Щусевская умелая речь над могилой от Третьяковской галереи (депутация с венком) и от Археологического общества. Затем говорил Аполлинарий и кое-кто из публики.

Земля застучала о крышку, и скоро образовался холм, покрытый множеством цветов, с крестом, тоже покрытым цветами и венками…»

В газетах и журналах напечатали некрологи. «Являясь одним из пионеров переломного периода, – писал журнал „Жизнь искусства“, – В. М. Васнецов, имея подражателей, наметил развитие индивидуализма, эстетизма, ретроспективизма в будущей живописи, занявшей довольно большое место в русской живописи. Отсюда делается понятным, почему В. М. Васнецов остался совершенно в стороне от Октября и дальнейшего развития нашего строительства и до конца дней своих жил в мире неясных исторических грез».

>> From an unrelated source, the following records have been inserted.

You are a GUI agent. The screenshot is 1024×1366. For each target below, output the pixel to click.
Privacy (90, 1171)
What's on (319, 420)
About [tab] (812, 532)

В том же номере журнала читаем: «До Виктора Михайловича большие русские художники чурались декорационной живописи, смотря на нее как на „невысокий род искусства“. Васнецов покончил и с этим предрассудком, увлекши на поприще декорации плеяду талантливой художественной молодежи».

«В истории русской живописи его роль (Васнецова. – В.Б.) равноценна и равнозначаща роли Пушкина: он обрел живую красоту там, где иные не видели ничего, а другие находили лишь убожество, всяческую грубость и нищету». Так писал «Вестник знания».

О смерти великого русского художника сообщили «Известия», «Красная газета», «Красная панорама»…

В 1927 году в Москве состоялась большая посмертная выставка художника Виктора Михайловича Васнецова.